You know your bed sheets need changing. You can see it. You can smell it. You've been sleeping on the same set for—let's not count—and every night you climb in, mildly disgusted, promising yourself you'll do it tomorrow. Tomorrow becomes next week. Next week becomes a vague future that never arrives.
Changing bed sheets isn't one task. When you decompose it, it's a logistical operation. Step 1: strip the pillowcases. Step 2: strip the fitted sheet (which fights you). Step 3: strip the flat sheet. Step 4: bundle everything. Step 5: carry it to the laundry. Step 6: select the wash cycle. Step 7: remember to transfer to the dryer. Step 8: remember to retrieve from the dryer. Step 9: find the clean set. Step 10: fight with the fitted sheet again. Step 11-14: pillowcases, flat sheet, comforter, final arrangement. That's a minimum of 14 discrete executive function demands for a task that provides exactly zero fun.

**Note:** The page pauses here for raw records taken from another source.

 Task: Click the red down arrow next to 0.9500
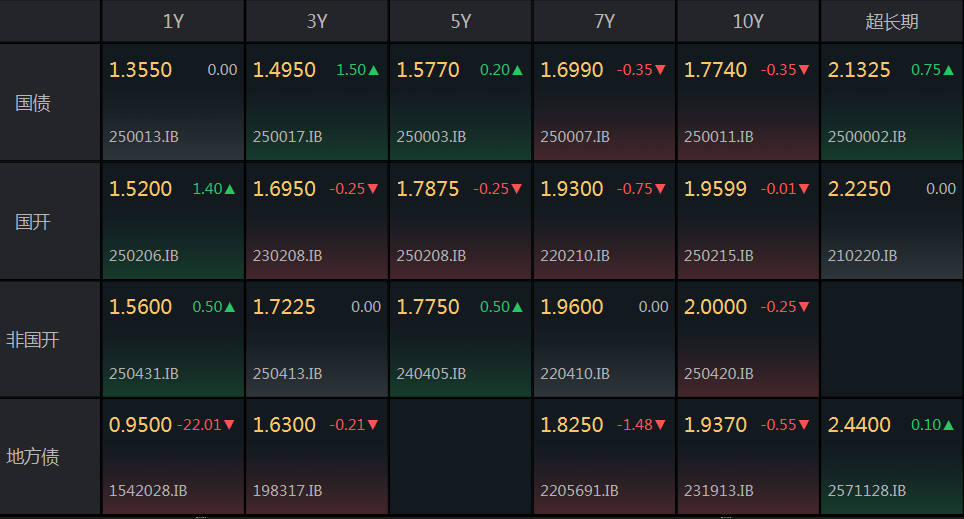tap(230, 425)
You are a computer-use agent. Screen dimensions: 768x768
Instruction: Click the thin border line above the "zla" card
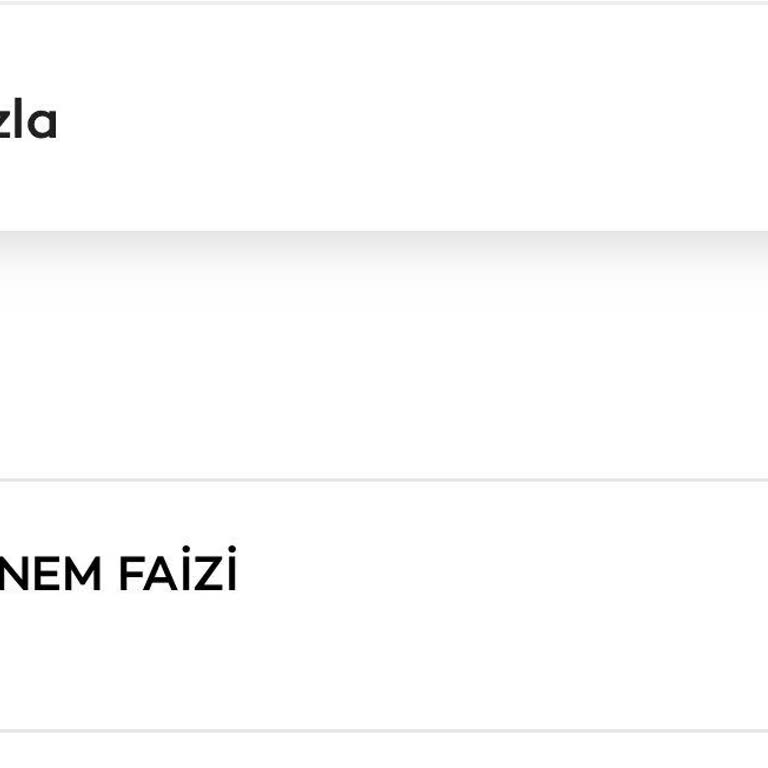384,3

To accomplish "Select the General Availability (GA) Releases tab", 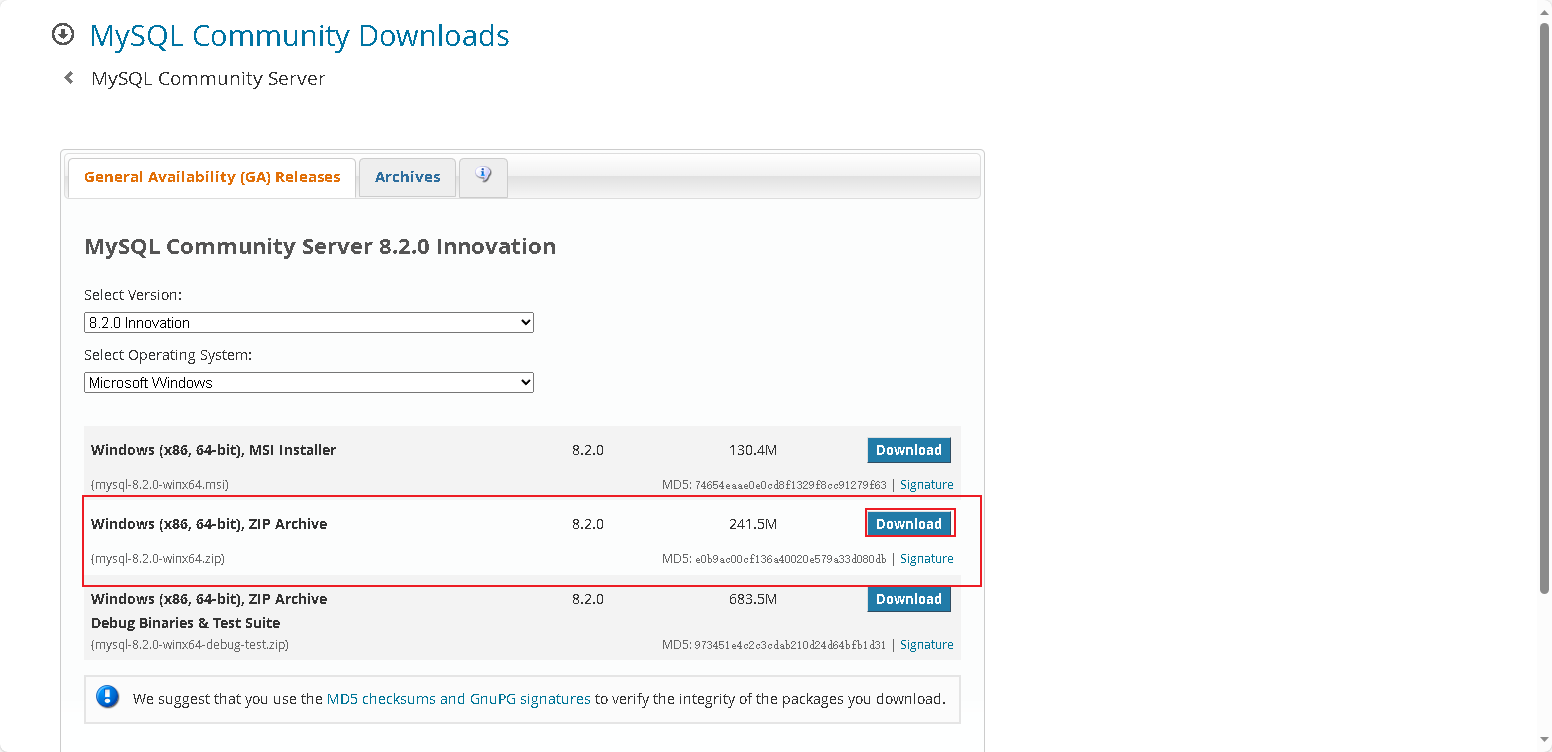I will tap(212, 177).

Every single step requires task initiation, and every transition between steps is a cliff where your brain can—and will—wander off. You strip the bed, carry the sheets to the laundry, and on the way back you see something in the kitchen that needs attention. 45 minutes later, you remember your bed is bare. The sheets are sitting in the washer, unwashed, because you forgot to press start.
The secret weapon is to decouple the steps entirely. Don't 'change your sheets.' Step one: just strip the pillowcases. Nothing else. Leave the rest for later. The pile of stripped pillowcases on the floor is ugly, but it's also momentum—and momentum is the only currency that works in an ADHD brain.